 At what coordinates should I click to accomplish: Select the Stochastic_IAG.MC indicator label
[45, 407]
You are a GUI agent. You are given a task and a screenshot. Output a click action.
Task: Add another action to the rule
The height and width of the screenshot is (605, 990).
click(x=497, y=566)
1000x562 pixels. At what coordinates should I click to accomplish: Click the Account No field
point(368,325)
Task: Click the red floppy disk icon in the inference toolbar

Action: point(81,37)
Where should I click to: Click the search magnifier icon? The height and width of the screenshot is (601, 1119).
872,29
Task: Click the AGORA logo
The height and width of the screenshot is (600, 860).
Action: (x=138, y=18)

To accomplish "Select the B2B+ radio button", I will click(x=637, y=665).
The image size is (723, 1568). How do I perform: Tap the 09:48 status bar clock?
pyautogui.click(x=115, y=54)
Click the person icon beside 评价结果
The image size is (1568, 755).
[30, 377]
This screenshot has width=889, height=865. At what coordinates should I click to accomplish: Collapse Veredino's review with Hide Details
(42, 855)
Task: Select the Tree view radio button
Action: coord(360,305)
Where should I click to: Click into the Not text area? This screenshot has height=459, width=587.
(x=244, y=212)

□ □ □ □ □ □ □

Copy every one of the rows above word for word.

 At what coordinates should I click to accomplish: Select the Stochastic_IAG.MC indicator label
[45, 407]
You are a GUI agent. You are given a task and a screenshot. Output a click action.
Task: Add another action to the rule
The height and width of the screenshot is (605, 990).
click(x=497, y=566)
1000x562 pixels. At what coordinates should I click to accomplish: Click the Account No field
point(368,325)
Task: Click the red floppy disk icon in the inference toolbar

Action: point(81,37)
Where should I click to: Click the search magnifier icon? The height and width of the screenshot is (601, 1119).
872,29
Task: Click the AGORA logo
The height and width of the screenshot is (600, 860).
Action: (x=138, y=18)

To accomplish "Select the B2B+ radio button", I will click(x=637, y=665).
The image size is (723, 1568). How do I perform: Tap the 09:48 status bar clock?
pyautogui.click(x=115, y=54)
Click the person icon beside 评价结果
The image size is (1568, 755).
[30, 377]
This screenshot has width=889, height=865. At what coordinates should I click to accomplish: Collapse Veredino's review with Hide Details
(42, 855)
Task: Select the Tree view radio button
Action: coord(360,305)
Where should I click to: Click into the Not text area? This screenshot has height=459, width=587.
(x=244, y=212)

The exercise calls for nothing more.